Grabbesuch bei Nagihan Akarsel in Konya

Zum dritten Jahrestag ihrer Ermordung wurde der kurdischen Journalistin und Jineolojî-Forscherin Nagihan Akarsel an ihrem Grab in Konya gedacht. Aktivistinnen und Weggefährtinnen würdigten ihr Wirken für eine freie und bewusste Gesellschaft.

Gedenken zum dritten Todestag

Drei Jahre nach der Ermordung der kurdischen Autorin, Journalistin und Jineolojî-Forscherin Nagihan Akarsel ist in ihrem Heimatdorf Xelîkan (auch Xalîka Jêr, tr. Gölyazı) in der zentralanatolischen Provinz Konya ihrer gedacht worden. Akarsel war am 4. Oktober 2022 im südkurdischen Silêmanî erschossen worden – mit elf Schüssen aus der Waffe eines Auftragsmörders des türkischen Geheimdienstes.

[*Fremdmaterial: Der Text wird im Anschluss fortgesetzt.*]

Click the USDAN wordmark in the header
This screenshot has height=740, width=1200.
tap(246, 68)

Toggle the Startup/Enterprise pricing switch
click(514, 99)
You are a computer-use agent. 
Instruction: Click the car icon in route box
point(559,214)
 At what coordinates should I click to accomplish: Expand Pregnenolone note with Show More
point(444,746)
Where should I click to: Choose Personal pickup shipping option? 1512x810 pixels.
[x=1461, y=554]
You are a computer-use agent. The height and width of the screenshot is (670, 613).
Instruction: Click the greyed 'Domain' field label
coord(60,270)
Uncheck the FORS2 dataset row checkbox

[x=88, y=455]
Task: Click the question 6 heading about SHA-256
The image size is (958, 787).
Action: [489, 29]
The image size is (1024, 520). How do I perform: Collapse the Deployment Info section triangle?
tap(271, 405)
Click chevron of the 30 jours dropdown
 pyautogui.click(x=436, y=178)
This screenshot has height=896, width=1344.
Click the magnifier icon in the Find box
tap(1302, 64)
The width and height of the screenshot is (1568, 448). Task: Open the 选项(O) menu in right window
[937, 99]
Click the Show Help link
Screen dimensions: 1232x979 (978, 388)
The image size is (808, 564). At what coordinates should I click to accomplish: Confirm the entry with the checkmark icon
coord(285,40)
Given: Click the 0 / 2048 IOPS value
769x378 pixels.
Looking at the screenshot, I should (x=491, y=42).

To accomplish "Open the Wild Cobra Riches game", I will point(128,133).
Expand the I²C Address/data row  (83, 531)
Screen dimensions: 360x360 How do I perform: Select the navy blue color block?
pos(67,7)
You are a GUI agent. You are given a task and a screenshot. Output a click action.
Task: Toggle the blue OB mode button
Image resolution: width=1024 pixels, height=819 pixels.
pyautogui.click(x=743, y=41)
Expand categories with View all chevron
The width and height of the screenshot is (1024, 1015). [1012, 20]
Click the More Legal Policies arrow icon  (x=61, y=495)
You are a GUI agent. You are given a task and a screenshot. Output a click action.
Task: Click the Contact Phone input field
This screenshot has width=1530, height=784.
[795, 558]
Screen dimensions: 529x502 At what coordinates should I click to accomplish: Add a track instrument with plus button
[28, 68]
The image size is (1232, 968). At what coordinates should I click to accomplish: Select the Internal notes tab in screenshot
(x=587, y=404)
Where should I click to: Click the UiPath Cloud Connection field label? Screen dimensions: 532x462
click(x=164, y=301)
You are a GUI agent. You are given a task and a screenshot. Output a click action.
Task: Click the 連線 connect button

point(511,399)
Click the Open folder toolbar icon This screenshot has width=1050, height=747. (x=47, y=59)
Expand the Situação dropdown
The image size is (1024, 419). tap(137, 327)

An dem Grabbesuch bei Nagihan Akarsel nahmen unter anderem Vertreter:innen der Partei der Völker für Gleichheit und Demokratie (DEM), der Frauenbewegung TJA sowie des Demokratischen Kongresses der Völker (HDK) teil. Die Zeremonie begann mit einer Schweigeminute, begleitet von den Rufen „Jin, Jiyan, Azadî“ – Frau, Leben, Freiheit.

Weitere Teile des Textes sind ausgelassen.